Example: A content model for a topic category shows how content types could be assembled to display content users were looking for (video, audio, blog post) as well as promote content that supported organizational goals (2018 Aspen Ideas Festival).

Example of assembling content types into modules.

We can put the content model in a mobile wireframe to communicate the relative order of importance of each content type. I repeated this process to create page templates for the redesigned website.

Example of how content types are visually organized and expressed within a page template.

Tailoring Content to User Journeys 

Since one of the biggest frustrations was overwhelming number of navigation choices, I separated the user journey into distinct scenarios to highlight main (expected) actions.

  • Browse
  • Register
  • Attend

These pathways prioritized core content that addressed people’s changing needs depending on why they came to use the site in the first place and when.

Journey map for browsing content on the redesigned website for Aspen Ideas Festival.
Journey map for buying a conference pass on the redesigned website for Aspen Ideas Festival.
Journey map for figuring out travel and conference logistics on the redesigned website for Aspen Ideas Festival.

Organizing Content into Clear Categories 

The information people needed on the site was lost in the noise; too many relationships between information created a flat hierarchy which made it difficult to learn how the site was organized. Card sorting revealed that people thought about the content in the way of past, present, and what they need to do right now.

Card sorting during a user research session to redesign the information architecture of the new website.

Competitive analysis of 6 similar sites revealed a few organizational schemes: time-based, topic-based, and task-based.

Spreadsheet to conduct competitive analysis to understand the taxonomy of similar conference websites.

I blended the three schemas at different levels of hierarchy to allow people to discover information they need with more ease. I documented my decisions on a sitemap, complete with content models that made up a page.

Sitemap of redesigned site for Aspen Ideas Festival.

Wireframing Without Lorem Ipsum

Designing the content models first helped me sketch wireframes that prioritized content that fulfilled both user needs and organizational goals.

Sketching page layouts and organization for the redesigned Aspen Idea Festival's website.

Using real content in wireframes ensured that content presentation matched the mobile context and supported the content strategy. I also consolidated duplicate content and edited and re-wrote some sections to increase readability on mobile devices.

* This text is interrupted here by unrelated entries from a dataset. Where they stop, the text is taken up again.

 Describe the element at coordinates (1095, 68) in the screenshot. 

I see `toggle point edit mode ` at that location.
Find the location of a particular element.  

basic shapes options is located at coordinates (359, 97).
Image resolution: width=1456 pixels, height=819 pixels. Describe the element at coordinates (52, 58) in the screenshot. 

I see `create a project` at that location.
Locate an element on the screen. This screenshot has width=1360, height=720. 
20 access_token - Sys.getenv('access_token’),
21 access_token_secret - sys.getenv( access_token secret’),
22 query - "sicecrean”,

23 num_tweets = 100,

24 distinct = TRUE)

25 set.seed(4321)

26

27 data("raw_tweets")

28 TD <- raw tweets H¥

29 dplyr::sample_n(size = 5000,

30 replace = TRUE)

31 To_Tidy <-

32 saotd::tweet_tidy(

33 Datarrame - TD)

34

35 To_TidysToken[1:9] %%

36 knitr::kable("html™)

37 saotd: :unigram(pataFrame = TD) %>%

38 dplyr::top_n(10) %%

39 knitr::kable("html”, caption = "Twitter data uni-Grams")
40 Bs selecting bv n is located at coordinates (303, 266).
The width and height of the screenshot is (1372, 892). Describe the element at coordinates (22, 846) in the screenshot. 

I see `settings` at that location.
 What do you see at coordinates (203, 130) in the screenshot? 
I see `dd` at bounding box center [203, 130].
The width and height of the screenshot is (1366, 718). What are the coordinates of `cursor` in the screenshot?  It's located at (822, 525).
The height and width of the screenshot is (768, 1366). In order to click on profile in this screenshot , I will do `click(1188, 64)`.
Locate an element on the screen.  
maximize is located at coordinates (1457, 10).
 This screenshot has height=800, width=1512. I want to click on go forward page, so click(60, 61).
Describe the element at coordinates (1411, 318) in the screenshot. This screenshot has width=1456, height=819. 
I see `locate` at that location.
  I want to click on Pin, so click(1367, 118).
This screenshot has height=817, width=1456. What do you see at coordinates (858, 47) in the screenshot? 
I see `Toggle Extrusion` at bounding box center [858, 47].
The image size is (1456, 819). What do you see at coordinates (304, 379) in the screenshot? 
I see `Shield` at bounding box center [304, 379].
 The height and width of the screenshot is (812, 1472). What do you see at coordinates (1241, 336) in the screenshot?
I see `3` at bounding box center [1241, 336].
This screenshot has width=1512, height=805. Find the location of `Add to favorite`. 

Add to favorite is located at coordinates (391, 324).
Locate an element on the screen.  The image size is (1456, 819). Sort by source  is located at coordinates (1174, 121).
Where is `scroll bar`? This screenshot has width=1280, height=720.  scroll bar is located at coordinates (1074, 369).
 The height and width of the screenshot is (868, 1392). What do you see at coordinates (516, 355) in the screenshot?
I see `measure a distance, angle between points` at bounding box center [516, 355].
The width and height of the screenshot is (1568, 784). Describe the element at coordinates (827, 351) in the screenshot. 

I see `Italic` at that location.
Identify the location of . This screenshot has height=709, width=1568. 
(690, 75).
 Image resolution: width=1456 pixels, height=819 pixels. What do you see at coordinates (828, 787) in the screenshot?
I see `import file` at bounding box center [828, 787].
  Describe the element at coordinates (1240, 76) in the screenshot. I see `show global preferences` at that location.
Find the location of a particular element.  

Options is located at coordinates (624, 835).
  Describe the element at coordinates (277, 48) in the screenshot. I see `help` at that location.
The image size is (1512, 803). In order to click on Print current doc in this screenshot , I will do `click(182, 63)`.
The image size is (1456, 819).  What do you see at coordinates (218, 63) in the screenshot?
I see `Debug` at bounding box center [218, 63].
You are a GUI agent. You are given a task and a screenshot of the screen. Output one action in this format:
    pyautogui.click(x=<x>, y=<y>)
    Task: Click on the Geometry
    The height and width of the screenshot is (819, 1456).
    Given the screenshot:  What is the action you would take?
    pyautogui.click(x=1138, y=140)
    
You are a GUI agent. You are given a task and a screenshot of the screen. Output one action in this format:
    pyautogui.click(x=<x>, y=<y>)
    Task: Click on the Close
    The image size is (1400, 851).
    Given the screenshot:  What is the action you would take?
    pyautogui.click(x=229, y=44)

Mid-fidelity wireframes to show user flow for browsing content on the redesigned website.
Mid-fidelity wireframes to show user flow for buying a conference pass on the redesigned website.
Mid-fidelity wireframes to show user flow for figuring out travel and lodging logistics in Aspen, Colorado, on the redesigned website.

IMPLEMENTATION

Since design is a collaborative effort, I would need to bring relevant stakeholders into the process to learn about the audience, set clear priorities, and work through tough questions.

Prioritizing Design Work

Because of the time constraint (3 weeks), I prioritized work based on business goals, first-time user needs, and effort/difficulty. This is a hypothetical work plan but it forced me to consider the technical lift of accomplishing the design work.

Roadmap to improve Aspen Ideas Festival's website.

Next Steps

If I were to continue working on this project, I would like to:

  • Get input from stakeholders, especially from engineering, marketing, and business leaders. Ideally I would have done this already before designing so priorities are clear and I am aware of any constraints.
  • Validate the necessary content types with stakeholders and users.
  • Run tree tests to see whether people understand the labels and structure of the website.
  • Gather CMS requirements and investigate authoring workflows.
  • Validate business rules and metadata applied to content systems.
  • Design rest of the mobile website pages with an aim to translate them into desktop versions.